Task requirements ▸ Can you edit the rows below so that every "GUI agent" becomes "desktop agent", with everything else left unchanged?
== Input data
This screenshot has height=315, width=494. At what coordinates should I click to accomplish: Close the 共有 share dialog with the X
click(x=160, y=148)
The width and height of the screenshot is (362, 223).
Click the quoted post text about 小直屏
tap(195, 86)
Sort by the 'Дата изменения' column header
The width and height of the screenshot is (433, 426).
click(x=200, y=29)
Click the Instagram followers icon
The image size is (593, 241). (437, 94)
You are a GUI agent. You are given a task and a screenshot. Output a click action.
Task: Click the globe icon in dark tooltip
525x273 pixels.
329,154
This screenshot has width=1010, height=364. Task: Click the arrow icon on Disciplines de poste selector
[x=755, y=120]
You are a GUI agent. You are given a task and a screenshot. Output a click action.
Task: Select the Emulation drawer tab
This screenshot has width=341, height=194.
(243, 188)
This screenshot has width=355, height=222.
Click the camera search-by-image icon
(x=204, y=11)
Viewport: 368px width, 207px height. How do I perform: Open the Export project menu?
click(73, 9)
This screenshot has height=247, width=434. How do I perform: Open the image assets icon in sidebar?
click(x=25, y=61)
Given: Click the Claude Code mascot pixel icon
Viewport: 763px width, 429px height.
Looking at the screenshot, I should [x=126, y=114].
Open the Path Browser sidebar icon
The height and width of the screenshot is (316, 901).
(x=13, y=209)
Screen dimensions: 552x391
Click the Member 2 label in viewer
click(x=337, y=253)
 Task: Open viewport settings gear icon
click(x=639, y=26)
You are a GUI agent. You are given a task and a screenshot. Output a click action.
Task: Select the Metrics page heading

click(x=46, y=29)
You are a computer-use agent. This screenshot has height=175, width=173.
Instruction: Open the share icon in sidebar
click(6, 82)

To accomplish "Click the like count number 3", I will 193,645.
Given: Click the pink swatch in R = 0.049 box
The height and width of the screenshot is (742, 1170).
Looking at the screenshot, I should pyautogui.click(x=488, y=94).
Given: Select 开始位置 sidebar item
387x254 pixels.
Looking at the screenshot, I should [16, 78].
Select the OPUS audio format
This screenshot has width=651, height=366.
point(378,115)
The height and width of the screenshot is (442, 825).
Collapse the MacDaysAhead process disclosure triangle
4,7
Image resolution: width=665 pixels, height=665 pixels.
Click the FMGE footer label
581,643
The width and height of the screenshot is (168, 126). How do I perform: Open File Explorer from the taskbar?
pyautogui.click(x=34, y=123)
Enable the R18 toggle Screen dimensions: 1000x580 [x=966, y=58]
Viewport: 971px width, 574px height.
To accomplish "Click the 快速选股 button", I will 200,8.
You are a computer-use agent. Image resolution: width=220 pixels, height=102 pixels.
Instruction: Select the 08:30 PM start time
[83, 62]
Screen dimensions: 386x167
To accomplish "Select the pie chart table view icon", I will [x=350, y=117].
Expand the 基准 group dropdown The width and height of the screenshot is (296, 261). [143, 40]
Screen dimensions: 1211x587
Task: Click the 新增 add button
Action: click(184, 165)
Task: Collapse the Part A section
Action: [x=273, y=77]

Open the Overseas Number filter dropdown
====
Correct response ▸
This screenshot has height=315, width=494. At what coordinates should I click to accomplish: Close the 共有 share dialog with the X
click(x=160, y=148)
The width and height of the screenshot is (362, 223).
Click the quoted post text about 小直屏
tap(195, 86)
Sort by the 'Дата изменения' column header
The width and height of the screenshot is (433, 426).
click(x=200, y=29)
Click the Instagram followers icon
The image size is (593, 241). (437, 94)
You are a desktop agent. You are given a task and a screenshot. Output a click action.
Task: Click the globe icon in dark tooltip
525x273 pixels.
329,154
This screenshot has width=1010, height=364. Task: Click the arrow icon on Disciplines de poste selector
[x=755, y=120]
You are a desktop agent. You are given a task and a screenshot. Output a click action.
Task: Select the Emulation drawer tab
This screenshot has width=341, height=194.
(243, 188)
This screenshot has width=355, height=222.
Click the camera search-by-image icon
(x=204, y=11)
Viewport: 368px width, 207px height. How do I perform: Open the Export project menu?
click(73, 9)
This screenshot has height=247, width=434. How do I perform: Open the image assets icon in sidebar?
click(x=25, y=61)
Given: Click the Claude Code mascot pixel icon
Viewport: 763px width, 429px height.
Looking at the screenshot, I should [x=126, y=114].
Open the Path Browser sidebar icon
The height and width of the screenshot is (316, 901).
(x=13, y=209)
Screen dimensions: 552x391
Click the Member 2 label in viewer
click(x=337, y=253)
 Task: Open viewport settings gear icon
click(x=639, y=26)
You are a desktop agent. You are given a task and a screenshot. Output a click action.
Task: Select the Metrics page heading

click(x=46, y=29)
You are a computer-use agent. This screenshot has height=175, width=173.
Instruction: Open the share icon in sidebar
click(6, 82)

To accomplish "Click the like count number 3", I will 193,645.
Given: Click the pink swatch in R = 0.049 box
The height and width of the screenshot is (742, 1170).
Looking at the screenshot, I should pyautogui.click(x=488, y=94).
Given: Select 开始位置 sidebar item
387x254 pixels.
Looking at the screenshot, I should [16, 78].
Select the OPUS audio format
This screenshot has width=651, height=366.
point(378,115)
The height and width of the screenshot is (442, 825).
Collapse the MacDaysAhead process disclosure triangle
4,7
Image resolution: width=665 pixels, height=665 pixels.
Click the FMGE footer label
581,643
The width and height of the screenshot is (168, 126). How do I perform: Open File Explorer from the taskbar?
pyautogui.click(x=34, y=123)
Enable the R18 toggle Screen dimensions: 1000x580 [x=966, y=58]
Viewport: 971px width, 574px height.
To accomplish "Click the 快速选股 button", I will 200,8.
You are a computer-use agent. Image resolution: width=220 pixels, height=102 pixels.
Instruction: Select the 08:30 PM start time
[83, 62]
Screen dimensions: 386x167
To accomplish "Select the pie chart table view icon", I will [x=350, y=117].
Expand the 基准 group dropdown The width and height of the screenshot is (296, 261). [143, 40]
Screen dimensions: 1211x587
Task: Click the 新增 add button
Action: click(184, 165)
Task: Collapse the Part A section
Action: [x=273, y=77]

Open the Overseas Number filter dropdown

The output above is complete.